In order to understand Kiba Lumberg, 57, you need to know some Finnish history, the plight of minorities like the Roma, and what it is like to live in worlds shaded by different hues of grey. Since this story is about an artist who doesn’t want to conform to set norms imposed on her by society, it’s useless for me to fence her in with the help of words.
Kiba Lumberg, Diary of a Mad Artist, 2010–11. Her work has been widely published in comic books, illustrations and scripts.
If there’s a quote that could possibly describe Lumberg, who wants to stay as faraway as possible from ethnic labels, it’s what Martin Luther King Jr. said in his famous ”I have a dream” speech of 1963:
”I have a dream that my four little children will one day live in a nation where they will not be judged by the color of their skin but by the content of their character.”
No other person is better qualified than Lumberg to throw a monkey wrench in the works of those who want to box people in groups and dress them up with stereotypes.
Lumberg was raised by Romany parents and is a lesbian.
”I’m against anyone boxing me in an ethnic group because I am first and foremost a human being,” she said. ”I’m against groups, like heterosexuals, who try to torpedo who I am.”
She says that the heterosexual world is so imposing in our society that it doesn’t permit her to share her experiences and stories with others.
“As a lesbian you are seen as a threat because you change the so-called natural order of things of heterosexuals,” she said. ”What about my relationships with people who are important in my life? Why can’t I openly share them with others?”
Not being white but a member of a minority like the Roma and a lesbian in Finland not only makes it hard for some people to accept you, but the same rejection and suspicion comes from the Roma community.
Lumberg states emphatically that she doesn’t seek the acceptance of any group.

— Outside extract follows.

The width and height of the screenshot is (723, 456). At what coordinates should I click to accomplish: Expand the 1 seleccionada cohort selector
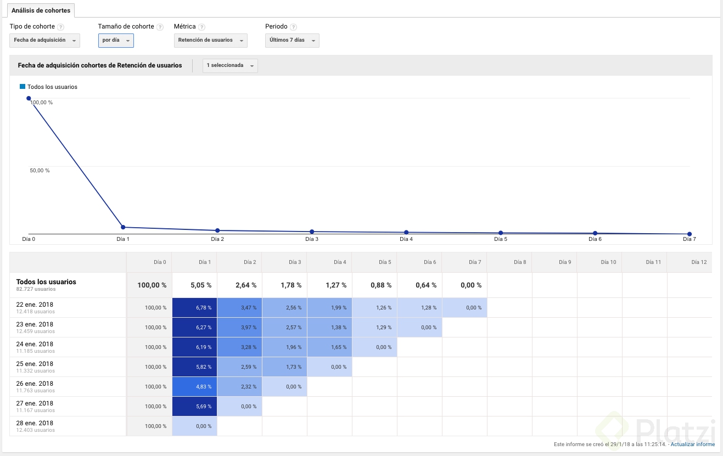(230, 65)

Understanding the struggles that she has faced to find her identity and sense of balance, it shouldn’t come to any surprise that much of her artwork deals with issues like multiple identities, gender diversity, sexual politics, cultural understanding and otherness. All these are essential if we live a culturally diverse society that is not only heterosexual but respects sexual minorities as well, she said.
“In a way I understand what the Perussuomalaiset are saying because their message of intolerance comes from fear,” she said. ”For a multicultural society to work, it not only requires mutual acceptance and respect between people and groups, but similarly not bowing to any culture at the cost of who you are and what you think. Respecting human rights is key.”
Lumberg adds that while group identity is important, we should never forget the person as an individual human being and his or her right to choose his or her lifestyle and thoughts independently.
The artist, who ran for parliament in 2011 on the Left Alliance ticket, admits that ethnicity does play a role in Finland and can impact a person’s life.
Kiba Lumberg, Diary of a Mad Artist, 2010–11.
“In Finland it’s usually easier to get a job and get ahead in life if you are white,” she said, adding that the 10,000-strong Romany minority doesn’t need any lessons on what prejudice and racism are because they have lived in this country for five centuries.
Suzana Milevska in Call the Witness Roma Pavilion, a review of Lumberg’s 2010-11 exhibition, sums up who the artist is as a person, or how her gender and sexual orientation have joined hands and created a multifaceted identity full of contradictions, which have worked in her favor.
She writes: ”Yet life on the edge of these two worlds could be exactly the space where a new subjectivity is born, a loudly speaking subject who testifies about her disenchantments, while simultaneously constructing her singular destiny with confidence.”
Kiba Lumberg, Diary of a Mad Artist, 2010–11.
I would take what Milevska wrote a bit further to a poem I wrote a long, long time ago. It was about a transgender cowboy, who was a communist that lived in Texas during the Cold War.
The transgender cowboy represents for some the worst thing a person can be in a state that is not only openly conservative, but anti-communist and anti-gay. Even so, there’s one side of the poem that you must understand to get it: It takes raw guts to be openly those things in Texas.
That’s why the transgender cowboy is the bravest son of a bitch to ever ride the West.